Records for the task →
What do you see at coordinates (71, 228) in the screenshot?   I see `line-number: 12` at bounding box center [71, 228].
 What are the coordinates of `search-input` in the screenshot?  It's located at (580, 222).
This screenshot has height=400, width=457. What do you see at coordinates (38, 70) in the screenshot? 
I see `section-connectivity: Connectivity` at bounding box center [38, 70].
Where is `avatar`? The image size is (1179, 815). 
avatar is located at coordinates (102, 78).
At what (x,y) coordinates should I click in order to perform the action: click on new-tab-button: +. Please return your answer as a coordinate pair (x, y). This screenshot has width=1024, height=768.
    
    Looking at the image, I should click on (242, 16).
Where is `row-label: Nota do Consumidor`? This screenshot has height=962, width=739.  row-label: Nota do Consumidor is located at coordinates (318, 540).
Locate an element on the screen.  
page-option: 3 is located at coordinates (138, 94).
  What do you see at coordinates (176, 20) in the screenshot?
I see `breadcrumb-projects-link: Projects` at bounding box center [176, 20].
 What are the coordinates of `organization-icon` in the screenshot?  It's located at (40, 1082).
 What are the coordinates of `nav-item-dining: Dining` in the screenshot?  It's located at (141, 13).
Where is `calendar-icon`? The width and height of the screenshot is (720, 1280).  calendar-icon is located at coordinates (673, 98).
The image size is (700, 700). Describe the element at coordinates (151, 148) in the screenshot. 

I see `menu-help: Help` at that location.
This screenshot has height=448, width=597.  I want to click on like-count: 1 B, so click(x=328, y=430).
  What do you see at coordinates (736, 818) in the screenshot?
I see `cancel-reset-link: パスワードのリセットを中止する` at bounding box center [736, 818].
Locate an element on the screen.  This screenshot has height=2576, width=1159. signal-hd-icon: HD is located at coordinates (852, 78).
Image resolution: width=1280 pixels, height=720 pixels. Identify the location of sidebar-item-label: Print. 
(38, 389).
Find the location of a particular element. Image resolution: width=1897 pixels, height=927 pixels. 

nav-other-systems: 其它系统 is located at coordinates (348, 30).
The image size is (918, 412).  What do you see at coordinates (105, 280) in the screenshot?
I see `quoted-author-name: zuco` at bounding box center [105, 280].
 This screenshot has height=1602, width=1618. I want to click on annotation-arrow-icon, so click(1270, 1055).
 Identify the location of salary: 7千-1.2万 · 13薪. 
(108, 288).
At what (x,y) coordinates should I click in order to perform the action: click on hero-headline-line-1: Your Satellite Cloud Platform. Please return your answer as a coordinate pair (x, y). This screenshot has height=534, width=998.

Instructions to follow →
Copy all of the entries above word for word, keeping every line as it appears.

Solution to the exercise →
What do you see at coordinates (71, 228) in the screenshot?   I see `line-number: 12` at bounding box center [71, 228].
 What are the coordinates of `search-input` in the screenshot?  It's located at (580, 222).
This screenshot has height=400, width=457. What do you see at coordinates (38, 70) in the screenshot? 
I see `section-connectivity: Connectivity` at bounding box center [38, 70].
Where is `avatar`? The image size is (1179, 815). 
avatar is located at coordinates (102, 78).
At what (x,y) coordinates should I click in order to perform the action: click on new-tab-button: +. Please return your answer as a coordinate pair (x, y). This screenshot has width=1024, height=768.
    
    Looking at the image, I should click on (242, 16).
Where is `row-label: Nota do Consumidor`? This screenshot has height=962, width=739.  row-label: Nota do Consumidor is located at coordinates (318, 540).
Locate an element on the screen.  
page-option: 3 is located at coordinates (138, 94).
  What do you see at coordinates (176, 20) in the screenshot?
I see `breadcrumb-projects-link: Projects` at bounding box center [176, 20].
 What are the coordinates of `organization-icon` in the screenshot?  It's located at (40, 1082).
 What are the coordinates of `nav-item-dining: Dining` in the screenshot?  It's located at (141, 13).
Where is `calendar-icon`? The width and height of the screenshot is (720, 1280).  calendar-icon is located at coordinates (673, 98).
The image size is (700, 700). Describe the element at coordinates (151, 148) in the screenshot. 

I see `menu-help: Help` at that location.
This screenshot has height=448, width=597.  I want to click on like-count: 1 B, so click(x=328, y=430).
  What do you see at coordinates (736, 818) in the screenshot?
I see `cancel-reset-link: パスワードのリセットを中止する` at bounding box center [736, 818].
Locate an element on the screen.  This screenshot has height=2576, width=1159. signal-hd-icon: HD is located at coordinates (852, 78).
Image resolution: width=1280 pixels, height=720 pixels. Identify the location of sidebar-item-label: Print. 
(38, 389).
Find the location of a particular element. Image resolution: width=1897 pixels, height=927 pixels. 

nav-other-systems: 其它系统 is located at coordinates (348, 30).
The image size is (918, 412).  What do you see at coordinates (105, 280) in the screenshot?
I see `quoted-author-name: zuco` at bounding box center [105, 280].
 This screenshot has height=1602, width=1618. I want to click on annotation-arrow-icon, so click(1270, 1055).
 Identify the location of salary: 7千-1.2万 · 13薪. 
(108, 288).
At what (x,y) coordinates should I click in order to perform the action: click on hero-headline-line-1: Your Satellite Cloud Platform. Please return your answer as a coordinate pair (x, y). This screenshot has height=534, width=998.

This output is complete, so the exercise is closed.